* ABOUT THIS EXERCISE *
Using the listing below, set down each line from the line containing "[github.com] (1121, 1265)" through the line containing "HABITACULO (19, 979)", both ends included, exactly and with nothing added.

* SOURCE INFORMATION *
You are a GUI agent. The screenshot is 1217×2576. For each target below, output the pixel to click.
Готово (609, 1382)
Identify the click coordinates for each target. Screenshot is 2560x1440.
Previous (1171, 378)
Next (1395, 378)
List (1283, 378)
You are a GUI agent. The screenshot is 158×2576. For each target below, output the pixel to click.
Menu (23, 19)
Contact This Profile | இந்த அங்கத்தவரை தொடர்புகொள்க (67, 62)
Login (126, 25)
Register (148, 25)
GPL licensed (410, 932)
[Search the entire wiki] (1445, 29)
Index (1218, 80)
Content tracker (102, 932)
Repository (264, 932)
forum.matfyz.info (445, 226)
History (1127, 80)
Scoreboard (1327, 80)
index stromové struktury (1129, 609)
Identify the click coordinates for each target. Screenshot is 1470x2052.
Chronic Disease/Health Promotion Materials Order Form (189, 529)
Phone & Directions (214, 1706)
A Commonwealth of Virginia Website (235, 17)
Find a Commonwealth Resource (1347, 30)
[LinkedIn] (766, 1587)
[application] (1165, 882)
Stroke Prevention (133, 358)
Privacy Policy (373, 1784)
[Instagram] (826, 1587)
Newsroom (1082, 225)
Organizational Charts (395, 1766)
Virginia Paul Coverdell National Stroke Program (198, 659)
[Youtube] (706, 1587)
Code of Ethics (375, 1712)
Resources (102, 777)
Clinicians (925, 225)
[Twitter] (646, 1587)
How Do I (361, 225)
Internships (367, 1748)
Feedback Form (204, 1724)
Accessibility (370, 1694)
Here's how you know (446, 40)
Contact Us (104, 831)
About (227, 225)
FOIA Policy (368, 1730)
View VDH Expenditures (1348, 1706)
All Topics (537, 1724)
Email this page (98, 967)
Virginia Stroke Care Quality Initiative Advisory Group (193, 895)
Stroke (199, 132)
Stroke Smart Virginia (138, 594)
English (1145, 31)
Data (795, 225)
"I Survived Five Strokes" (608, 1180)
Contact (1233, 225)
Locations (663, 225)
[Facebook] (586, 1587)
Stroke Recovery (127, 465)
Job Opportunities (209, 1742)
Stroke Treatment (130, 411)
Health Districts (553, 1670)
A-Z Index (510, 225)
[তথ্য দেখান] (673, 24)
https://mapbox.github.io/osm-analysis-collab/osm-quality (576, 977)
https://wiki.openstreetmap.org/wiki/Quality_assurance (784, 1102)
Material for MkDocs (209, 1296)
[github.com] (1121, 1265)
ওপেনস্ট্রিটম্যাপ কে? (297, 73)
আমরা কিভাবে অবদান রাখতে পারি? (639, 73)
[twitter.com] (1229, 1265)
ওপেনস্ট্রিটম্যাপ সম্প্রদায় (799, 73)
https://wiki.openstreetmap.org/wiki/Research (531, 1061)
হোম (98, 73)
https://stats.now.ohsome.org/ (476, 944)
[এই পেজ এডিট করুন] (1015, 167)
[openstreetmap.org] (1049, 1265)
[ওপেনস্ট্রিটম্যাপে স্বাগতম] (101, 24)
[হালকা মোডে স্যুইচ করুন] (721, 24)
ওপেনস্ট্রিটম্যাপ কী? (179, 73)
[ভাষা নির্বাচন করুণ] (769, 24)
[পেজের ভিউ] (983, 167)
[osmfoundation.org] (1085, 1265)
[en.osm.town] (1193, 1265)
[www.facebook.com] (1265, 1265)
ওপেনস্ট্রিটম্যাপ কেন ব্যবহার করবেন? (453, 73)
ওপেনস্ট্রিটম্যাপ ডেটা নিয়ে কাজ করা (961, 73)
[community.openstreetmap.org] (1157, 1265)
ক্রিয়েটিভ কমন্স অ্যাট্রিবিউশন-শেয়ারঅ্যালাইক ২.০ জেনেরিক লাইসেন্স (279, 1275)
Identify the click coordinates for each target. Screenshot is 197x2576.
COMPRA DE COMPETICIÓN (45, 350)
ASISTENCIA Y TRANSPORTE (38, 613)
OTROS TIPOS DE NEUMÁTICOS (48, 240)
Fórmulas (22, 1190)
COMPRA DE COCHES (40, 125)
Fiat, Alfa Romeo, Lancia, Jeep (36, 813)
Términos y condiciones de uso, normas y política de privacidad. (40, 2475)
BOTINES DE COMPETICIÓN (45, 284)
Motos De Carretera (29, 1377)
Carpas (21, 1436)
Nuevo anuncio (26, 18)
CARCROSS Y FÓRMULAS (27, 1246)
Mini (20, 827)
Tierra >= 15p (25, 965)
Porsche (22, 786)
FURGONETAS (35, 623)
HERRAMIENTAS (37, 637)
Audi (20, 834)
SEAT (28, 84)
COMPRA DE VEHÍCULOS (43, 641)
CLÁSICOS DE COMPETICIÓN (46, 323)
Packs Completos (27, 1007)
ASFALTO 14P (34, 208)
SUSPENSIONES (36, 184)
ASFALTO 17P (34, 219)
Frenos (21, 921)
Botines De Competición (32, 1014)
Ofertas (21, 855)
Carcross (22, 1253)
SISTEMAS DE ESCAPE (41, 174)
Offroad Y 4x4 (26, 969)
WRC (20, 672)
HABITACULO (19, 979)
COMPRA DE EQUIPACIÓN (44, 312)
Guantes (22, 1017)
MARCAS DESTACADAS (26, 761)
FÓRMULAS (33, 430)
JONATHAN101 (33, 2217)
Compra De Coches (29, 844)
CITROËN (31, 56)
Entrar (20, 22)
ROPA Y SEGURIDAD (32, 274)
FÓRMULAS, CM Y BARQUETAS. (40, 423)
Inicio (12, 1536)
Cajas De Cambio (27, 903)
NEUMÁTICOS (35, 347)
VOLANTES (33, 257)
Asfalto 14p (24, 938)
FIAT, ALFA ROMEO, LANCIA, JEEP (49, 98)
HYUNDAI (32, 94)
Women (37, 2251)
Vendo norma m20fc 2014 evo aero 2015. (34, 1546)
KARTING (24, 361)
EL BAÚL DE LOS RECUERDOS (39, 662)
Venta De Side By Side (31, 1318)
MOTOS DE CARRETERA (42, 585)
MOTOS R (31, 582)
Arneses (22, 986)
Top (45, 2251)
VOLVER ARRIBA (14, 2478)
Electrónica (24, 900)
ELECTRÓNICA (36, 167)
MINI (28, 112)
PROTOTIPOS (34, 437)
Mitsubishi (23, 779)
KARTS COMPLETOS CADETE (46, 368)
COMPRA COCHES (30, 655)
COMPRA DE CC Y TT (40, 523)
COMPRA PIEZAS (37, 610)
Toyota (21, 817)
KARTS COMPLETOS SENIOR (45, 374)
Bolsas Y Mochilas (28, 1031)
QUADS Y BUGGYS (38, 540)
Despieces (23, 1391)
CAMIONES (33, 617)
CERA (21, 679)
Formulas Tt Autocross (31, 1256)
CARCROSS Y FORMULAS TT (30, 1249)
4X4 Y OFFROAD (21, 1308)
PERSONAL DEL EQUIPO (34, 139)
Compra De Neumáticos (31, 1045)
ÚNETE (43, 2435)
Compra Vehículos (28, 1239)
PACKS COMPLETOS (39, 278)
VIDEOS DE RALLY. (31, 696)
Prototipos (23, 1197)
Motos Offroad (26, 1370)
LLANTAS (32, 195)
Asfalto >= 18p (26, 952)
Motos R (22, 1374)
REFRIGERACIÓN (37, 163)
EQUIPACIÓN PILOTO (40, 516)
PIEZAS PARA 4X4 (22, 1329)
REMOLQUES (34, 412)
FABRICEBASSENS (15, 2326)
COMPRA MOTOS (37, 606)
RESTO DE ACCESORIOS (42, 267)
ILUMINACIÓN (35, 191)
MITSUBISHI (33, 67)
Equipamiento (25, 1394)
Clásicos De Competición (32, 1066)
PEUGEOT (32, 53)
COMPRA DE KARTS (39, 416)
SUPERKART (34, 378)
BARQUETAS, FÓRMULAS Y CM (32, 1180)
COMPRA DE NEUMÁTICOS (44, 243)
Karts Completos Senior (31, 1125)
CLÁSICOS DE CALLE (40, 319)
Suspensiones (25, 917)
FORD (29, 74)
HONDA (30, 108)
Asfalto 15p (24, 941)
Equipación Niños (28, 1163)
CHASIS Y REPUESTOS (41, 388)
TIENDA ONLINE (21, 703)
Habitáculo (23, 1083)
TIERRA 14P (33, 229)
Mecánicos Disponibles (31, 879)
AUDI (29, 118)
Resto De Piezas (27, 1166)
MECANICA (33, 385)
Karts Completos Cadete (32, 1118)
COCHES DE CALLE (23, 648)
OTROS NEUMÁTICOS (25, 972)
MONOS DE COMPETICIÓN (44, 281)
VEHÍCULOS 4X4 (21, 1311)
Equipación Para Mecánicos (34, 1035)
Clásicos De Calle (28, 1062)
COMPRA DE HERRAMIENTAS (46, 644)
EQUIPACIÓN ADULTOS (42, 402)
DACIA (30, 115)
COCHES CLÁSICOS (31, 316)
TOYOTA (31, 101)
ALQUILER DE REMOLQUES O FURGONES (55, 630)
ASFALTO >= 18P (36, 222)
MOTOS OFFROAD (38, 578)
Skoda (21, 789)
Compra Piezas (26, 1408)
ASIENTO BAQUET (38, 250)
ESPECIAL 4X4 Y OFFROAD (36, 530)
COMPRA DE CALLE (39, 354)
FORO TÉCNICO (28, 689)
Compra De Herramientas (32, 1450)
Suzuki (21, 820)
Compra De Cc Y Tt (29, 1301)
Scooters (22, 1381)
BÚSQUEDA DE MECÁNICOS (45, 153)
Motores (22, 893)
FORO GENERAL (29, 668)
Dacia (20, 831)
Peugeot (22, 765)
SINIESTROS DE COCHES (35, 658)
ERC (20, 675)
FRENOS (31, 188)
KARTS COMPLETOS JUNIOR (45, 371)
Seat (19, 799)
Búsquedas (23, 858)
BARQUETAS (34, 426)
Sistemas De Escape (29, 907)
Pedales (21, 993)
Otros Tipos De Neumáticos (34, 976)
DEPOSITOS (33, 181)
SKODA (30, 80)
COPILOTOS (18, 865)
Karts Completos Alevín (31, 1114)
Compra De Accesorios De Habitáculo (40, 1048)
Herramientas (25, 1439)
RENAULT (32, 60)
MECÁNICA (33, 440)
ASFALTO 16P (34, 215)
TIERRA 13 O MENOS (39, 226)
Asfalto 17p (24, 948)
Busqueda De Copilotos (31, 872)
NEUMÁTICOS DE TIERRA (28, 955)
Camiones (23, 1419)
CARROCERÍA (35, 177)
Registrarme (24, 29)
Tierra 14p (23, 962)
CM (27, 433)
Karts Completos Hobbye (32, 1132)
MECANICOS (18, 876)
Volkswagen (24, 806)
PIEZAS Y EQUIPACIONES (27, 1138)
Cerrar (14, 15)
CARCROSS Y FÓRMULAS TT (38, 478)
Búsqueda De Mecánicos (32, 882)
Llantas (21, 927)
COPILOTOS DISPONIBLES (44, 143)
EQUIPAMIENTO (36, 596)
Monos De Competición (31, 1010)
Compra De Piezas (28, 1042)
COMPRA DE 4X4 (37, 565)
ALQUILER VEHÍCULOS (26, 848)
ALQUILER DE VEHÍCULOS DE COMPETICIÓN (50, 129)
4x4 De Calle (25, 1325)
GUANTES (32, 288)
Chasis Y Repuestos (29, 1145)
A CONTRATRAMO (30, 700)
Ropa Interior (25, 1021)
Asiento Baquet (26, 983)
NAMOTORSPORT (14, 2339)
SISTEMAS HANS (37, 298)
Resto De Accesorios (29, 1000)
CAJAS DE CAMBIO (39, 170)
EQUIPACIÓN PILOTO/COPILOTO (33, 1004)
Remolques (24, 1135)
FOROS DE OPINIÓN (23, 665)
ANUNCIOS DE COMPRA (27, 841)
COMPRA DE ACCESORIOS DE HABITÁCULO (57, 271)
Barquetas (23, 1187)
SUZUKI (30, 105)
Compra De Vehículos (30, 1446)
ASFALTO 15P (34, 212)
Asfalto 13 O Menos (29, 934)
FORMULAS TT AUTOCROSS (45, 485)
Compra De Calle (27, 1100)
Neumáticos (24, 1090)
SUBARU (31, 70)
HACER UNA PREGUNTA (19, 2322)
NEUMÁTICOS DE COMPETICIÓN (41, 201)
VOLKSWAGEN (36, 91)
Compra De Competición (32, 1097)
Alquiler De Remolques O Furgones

* RESPONSE *
[github.com] (1121, 1265)
ওপেনস্ট্রিটম্যাপ কে? (297, 73)
আমরা কিভাবে অবদান রাখতে পারি? (639, 73)
[twitter.com] (1229, 1265)
ওপেনস্ট্রিটম্যাপ সম্প্রদায় (799, 73)
https://wiki.openstreetmap.org/wiki/Research (531, 1061)
হোম (98, 73)
https://stats.now.ohsome.org/ (476, 944)
[এই পেজ এডিট করুন] (1015, 167)
[openstreetmap.org] (1049, 1265)
[ওপেনস্ট্রিটম্যাপে স্বাগতম] (101, 24)
[হালকা মোডে স্যুইচ করুন] (721, 24)
ওপেনস্ট্রিটম্যাপ কী? (179, 73)
[ভাষা নির্বাচন করুণ] (769, 24)
[পেজের ভিউ] (983, 167)
[osmfoundation.org] (1085, 1265)
[en.osm.town] (1193, 1265)
[www.facebook.com] (1265, 1265)
ওপেনস্ট্রিটম্যাপ কেন ব্যবহার করবেন? (453, 73)
ওপেনস্ট্রিটম্যাপ ডেটা নিয়ে কাজ করা (961, 73)
[community.openstreetmap.org] (1157, 1265)
ক্রিয়েটিভ কমন্স অ্যাট্রিবিউশন-শেয়ারঅ্যালাইক ২.০ জেনেরিক লাইসেন্স (279, 1275)
Identify the click coordinates for each target. Screenshot is 197x2576.
COMPRA DE COMPETICIÓN (45, 350)
ASISTENCIA Y TRANSPORTE (38, 613)
OTROS TIPOS DE NEUMÁTICOS (48, 240)
Fórmulas (22, 1190)
COMPRA DE COCHES (40, 125)
Fiat, Alfa Romeo, Lancia, Jeep (36, 813)
Términos y condiciones de uso, normas y política de privacidad. (40, 2475)
BOTINES DE COMPETICIÓN (45, 284)
Motos De Carretera (29, 1377)
Carpas (21, 1436)
Nuevo anuncio (26, 18)
CARCROSS Y FÓRMULAS (27, 1246)
Mini (20, 827)
Tierra >= 15p (25, 965)
Porsche (22, 786)
FURGONETAS (35, 623)
HERRAMIENTAS (37, 637)
Audi (20, 834)
SEAT (28, 84)
COMPRA DE VEHÍCULOS (43, 641)
CLÁSICOS DE COMPETICIÓN (46, 323)
Packs Completos (27, 1007)
ASFALTO 14P (34, 208)
SUSPENSIONES (36, 184)
ASFALTO 17P (34, 219)
Frenos (21, 921)
Botines De Competición (32, 1014)
Ofertas (21, 855)
Carcross (22, 1253)
SISTEMAS DE ESCAPE (41, 174)
Offroad Y 4x4 (26, 969)
WRC (20, 672)
HABITACULO (19, 979)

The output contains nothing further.